═══ PROVIDED DATA ═══

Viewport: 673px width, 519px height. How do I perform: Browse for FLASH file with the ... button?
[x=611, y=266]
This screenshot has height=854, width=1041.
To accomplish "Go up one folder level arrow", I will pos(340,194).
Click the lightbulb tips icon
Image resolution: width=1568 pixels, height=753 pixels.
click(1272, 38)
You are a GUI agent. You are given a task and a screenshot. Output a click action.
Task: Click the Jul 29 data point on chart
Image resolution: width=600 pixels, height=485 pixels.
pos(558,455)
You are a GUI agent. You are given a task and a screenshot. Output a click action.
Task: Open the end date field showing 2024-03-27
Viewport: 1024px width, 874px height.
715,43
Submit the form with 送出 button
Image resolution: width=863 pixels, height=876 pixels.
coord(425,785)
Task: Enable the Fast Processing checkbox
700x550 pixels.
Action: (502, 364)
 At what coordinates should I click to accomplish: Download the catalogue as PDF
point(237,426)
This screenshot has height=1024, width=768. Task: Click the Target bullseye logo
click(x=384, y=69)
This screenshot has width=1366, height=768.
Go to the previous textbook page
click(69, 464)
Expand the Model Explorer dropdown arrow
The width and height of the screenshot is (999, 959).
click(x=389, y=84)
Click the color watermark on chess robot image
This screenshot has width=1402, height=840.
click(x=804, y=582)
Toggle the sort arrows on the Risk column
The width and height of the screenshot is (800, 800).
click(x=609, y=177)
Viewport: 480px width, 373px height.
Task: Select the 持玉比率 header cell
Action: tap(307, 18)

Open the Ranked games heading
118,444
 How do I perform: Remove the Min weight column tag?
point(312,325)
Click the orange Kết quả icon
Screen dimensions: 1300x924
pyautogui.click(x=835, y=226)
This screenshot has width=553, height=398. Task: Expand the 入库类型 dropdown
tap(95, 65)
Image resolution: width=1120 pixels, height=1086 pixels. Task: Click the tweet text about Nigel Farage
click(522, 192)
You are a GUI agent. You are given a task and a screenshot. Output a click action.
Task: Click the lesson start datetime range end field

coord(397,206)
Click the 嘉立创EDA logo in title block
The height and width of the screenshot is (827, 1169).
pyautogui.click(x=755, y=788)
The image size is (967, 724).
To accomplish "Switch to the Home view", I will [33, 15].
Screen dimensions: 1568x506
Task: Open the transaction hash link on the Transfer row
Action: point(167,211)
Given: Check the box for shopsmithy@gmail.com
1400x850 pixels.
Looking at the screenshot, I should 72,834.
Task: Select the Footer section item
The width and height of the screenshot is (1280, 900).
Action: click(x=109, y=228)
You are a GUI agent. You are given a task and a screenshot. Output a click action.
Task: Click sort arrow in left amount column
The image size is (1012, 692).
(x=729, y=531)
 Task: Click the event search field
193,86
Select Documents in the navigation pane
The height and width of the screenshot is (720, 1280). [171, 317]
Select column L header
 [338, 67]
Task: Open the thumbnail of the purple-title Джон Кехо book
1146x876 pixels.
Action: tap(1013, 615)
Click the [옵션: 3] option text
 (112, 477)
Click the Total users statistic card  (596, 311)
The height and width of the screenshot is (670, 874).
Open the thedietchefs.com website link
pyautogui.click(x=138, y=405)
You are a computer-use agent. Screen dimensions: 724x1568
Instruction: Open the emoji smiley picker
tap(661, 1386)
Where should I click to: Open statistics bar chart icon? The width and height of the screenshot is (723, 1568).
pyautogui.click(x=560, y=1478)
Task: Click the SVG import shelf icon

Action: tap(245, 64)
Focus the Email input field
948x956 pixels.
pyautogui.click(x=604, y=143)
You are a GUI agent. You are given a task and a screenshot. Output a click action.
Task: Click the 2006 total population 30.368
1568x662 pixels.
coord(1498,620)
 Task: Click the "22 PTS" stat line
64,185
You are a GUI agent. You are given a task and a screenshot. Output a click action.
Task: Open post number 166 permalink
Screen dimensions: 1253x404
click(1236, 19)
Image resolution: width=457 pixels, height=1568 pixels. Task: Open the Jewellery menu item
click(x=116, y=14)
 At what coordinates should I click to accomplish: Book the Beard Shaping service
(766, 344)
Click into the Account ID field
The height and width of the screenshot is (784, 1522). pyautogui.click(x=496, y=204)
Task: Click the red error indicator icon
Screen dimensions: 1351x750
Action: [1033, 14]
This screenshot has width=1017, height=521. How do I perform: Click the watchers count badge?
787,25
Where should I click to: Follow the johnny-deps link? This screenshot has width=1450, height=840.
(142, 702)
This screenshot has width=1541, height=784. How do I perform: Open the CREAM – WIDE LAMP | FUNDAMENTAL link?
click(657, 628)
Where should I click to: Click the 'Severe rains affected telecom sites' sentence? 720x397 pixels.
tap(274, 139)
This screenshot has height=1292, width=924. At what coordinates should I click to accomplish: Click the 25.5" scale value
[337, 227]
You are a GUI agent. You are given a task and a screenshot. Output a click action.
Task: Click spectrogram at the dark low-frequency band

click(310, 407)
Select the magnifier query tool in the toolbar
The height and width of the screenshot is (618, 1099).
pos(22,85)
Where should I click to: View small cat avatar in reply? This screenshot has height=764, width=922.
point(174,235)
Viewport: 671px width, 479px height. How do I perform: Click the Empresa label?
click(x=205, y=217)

═══

-- ASSIGNMENT --
Using the entries above, give back exactly the line containing "Task: Click the lesson", the line containing "The image size is (967, 724).", and every line between them, and nothing else.

-- EXERCISE RESULT --
Task: Click the lesson start datetime range end field

coord(397,206)
Click the 嘉立创EDA logo in title block
The height and width of the screenshot is (827, 1169).
pyautogui.click(x=755, y=788)
The image size is (967, 724).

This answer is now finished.